— PROBLEM TO WORK ON —
Set out exactly, line by line, the stretch of data below that begins at the line containing "This screenshot has height=892, width=1136." and ends at the line containing "Task: Click the striped CNPay logo icon", with both ends kept.

Entries taken from a collection
+++

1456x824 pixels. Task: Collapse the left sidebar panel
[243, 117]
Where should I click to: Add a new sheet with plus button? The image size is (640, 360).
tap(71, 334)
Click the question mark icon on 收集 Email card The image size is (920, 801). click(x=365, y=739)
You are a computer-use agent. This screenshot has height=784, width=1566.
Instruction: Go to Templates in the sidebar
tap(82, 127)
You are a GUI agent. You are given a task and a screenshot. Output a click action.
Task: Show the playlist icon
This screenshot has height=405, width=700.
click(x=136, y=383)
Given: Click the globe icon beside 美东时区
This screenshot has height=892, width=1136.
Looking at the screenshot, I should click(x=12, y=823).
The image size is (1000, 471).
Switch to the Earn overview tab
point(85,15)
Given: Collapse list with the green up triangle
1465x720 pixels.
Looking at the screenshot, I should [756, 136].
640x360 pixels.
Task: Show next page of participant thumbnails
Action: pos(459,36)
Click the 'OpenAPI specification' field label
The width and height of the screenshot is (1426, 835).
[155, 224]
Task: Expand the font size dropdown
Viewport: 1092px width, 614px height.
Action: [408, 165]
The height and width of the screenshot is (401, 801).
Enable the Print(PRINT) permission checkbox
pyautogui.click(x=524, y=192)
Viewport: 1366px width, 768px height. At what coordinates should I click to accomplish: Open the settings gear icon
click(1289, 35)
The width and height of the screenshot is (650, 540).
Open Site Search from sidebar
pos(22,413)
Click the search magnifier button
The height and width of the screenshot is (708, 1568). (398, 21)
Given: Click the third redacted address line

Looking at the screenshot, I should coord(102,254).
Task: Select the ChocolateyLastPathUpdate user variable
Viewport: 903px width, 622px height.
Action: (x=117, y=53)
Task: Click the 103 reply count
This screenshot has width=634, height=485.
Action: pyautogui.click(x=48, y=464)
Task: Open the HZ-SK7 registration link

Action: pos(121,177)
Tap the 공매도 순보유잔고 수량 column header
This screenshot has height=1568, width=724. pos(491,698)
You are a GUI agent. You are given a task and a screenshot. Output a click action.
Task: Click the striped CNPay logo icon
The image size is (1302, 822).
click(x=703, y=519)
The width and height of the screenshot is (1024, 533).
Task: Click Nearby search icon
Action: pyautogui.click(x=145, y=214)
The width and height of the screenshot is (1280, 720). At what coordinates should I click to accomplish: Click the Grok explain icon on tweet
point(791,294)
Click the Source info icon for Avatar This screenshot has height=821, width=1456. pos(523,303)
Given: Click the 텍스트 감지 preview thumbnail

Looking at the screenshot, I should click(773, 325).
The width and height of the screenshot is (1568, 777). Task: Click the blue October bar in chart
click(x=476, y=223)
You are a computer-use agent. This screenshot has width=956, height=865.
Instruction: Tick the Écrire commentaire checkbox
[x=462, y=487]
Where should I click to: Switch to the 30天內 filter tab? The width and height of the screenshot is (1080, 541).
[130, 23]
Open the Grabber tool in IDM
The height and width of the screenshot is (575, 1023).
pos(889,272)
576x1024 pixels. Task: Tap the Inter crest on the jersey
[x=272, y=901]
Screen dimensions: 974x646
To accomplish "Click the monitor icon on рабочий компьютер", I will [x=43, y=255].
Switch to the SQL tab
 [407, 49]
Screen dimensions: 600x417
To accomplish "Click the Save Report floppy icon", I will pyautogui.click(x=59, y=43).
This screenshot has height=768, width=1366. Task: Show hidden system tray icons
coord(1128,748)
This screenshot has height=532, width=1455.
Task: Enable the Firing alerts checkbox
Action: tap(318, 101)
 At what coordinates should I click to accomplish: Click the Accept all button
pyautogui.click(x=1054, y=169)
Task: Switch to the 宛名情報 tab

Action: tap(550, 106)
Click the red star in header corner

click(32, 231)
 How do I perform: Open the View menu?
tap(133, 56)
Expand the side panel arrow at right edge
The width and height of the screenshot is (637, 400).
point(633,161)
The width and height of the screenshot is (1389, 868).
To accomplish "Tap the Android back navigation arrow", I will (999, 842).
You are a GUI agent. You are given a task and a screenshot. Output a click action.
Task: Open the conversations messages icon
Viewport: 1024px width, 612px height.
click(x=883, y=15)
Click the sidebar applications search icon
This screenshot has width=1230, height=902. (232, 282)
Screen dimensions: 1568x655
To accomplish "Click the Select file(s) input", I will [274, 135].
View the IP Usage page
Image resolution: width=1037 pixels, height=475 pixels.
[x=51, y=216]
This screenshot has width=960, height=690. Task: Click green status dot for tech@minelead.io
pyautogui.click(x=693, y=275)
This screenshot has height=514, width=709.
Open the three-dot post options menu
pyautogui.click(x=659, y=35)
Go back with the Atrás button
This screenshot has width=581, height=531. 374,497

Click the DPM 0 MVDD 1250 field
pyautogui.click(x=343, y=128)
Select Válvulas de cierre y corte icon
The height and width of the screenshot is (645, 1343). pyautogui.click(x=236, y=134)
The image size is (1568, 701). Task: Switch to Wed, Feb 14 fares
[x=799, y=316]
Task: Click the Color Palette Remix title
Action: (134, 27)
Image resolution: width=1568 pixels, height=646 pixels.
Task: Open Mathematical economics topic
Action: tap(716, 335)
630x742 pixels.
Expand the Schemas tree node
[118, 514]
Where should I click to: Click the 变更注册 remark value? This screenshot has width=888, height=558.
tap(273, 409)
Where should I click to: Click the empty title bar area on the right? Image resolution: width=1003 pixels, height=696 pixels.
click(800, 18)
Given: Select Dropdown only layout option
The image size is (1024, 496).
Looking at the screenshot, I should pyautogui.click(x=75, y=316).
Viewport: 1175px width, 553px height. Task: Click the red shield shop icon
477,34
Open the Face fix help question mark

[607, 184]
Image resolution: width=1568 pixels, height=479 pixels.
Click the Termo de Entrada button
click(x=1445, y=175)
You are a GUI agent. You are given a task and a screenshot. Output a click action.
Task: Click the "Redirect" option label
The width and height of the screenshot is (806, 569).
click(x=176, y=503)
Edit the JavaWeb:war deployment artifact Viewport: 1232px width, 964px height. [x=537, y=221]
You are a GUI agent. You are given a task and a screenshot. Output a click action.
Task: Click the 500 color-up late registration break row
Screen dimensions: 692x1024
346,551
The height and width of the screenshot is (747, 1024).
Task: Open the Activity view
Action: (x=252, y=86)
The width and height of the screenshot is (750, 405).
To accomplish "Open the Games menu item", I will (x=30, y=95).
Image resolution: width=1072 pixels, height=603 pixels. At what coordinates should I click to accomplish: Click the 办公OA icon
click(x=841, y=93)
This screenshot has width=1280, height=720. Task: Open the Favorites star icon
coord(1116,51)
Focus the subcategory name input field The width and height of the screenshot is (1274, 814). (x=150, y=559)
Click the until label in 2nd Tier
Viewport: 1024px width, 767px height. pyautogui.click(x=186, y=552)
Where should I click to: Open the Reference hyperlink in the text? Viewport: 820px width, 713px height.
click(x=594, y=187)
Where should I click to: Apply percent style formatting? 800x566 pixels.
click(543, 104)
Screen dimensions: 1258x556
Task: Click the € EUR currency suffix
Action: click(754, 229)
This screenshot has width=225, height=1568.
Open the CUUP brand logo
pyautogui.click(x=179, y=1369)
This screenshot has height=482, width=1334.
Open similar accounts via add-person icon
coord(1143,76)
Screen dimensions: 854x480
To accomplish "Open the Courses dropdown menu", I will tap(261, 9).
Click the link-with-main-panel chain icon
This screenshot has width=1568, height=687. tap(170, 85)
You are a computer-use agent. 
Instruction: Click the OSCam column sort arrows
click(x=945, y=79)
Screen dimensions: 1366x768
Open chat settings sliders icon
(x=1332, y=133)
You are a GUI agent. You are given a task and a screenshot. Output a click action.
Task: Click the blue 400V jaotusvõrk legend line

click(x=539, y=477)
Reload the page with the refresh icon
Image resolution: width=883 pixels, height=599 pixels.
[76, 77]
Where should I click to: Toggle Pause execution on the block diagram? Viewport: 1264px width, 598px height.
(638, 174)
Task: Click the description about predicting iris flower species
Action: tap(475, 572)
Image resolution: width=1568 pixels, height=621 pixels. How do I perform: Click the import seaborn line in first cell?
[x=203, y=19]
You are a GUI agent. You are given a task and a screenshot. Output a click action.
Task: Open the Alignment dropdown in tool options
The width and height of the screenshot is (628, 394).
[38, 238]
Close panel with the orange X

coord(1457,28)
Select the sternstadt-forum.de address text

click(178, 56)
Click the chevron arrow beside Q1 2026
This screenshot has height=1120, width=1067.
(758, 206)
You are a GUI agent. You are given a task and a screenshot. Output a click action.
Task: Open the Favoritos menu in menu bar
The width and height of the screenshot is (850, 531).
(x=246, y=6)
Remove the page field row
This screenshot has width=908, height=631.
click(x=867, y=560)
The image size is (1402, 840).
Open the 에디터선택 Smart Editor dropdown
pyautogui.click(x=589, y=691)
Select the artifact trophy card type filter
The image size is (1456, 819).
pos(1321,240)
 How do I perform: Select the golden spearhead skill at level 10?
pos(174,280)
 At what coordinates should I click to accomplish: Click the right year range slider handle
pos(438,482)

+++

— RESULT BELOW —
This screenshot has height=892, width=1136.
Looking at the screenshot, I should click(x=12, y=823).
The image size is (1000, 471).
Switch to the Earn overview tab
point(85,15)
Given: Collapse list with the green up triangle
1465x720 pixels.
Looking at the screenshot, I should [756, 136].
640x360 pixels.
Task: Show next page of participant thumbnails
Action: pos(459,36)
Click the 'OpenAPI specification' field label
The width and height of the screenshot is (1426, 835).
[155, 224]
Task: Expand the font size dropdown
Viewport: 1092px width, 614px height.
Action: [408, 165]
The height and width of the screenshot is (401, 801).
Enable the Print(PRINT) permission checkbox
pyautogui.click(x=524, y=192)
Viewport: 1366px width, 768px height. At what coordinates should I click to accomplish: Open the settings gear icon
click(1289, 35)
The width and height of the screenshot is (650, 540).
Open Site Search from sidebar
pos(22,413)
Click the search magnifier button
The height and width of the screenshot is (708, 1568). (398, 21)
Given: Click the third redacted address line

Looking at the screenshot, I should coord(102,254).
Task: Select the ChocolateyLastPathUpdate user variable
Viewport: 903px width, 622px height.
Action: (x=117, y=53)
Task: Click the 103 reply count
This screenshot has width=634, height=485.
Action: pyautogui.click(x=48, y=464)
Task: Open the HZ-SK7 registration link

Action: pos(121,177)
Tap the 공매도 순보유잔고 수량 column header
This screenshot has height=1568, width=724. pos(491,698)
You are a GUI agent. You are given a task and a screenshot. Output a click action.
Task: Click the striped CNPay logo icon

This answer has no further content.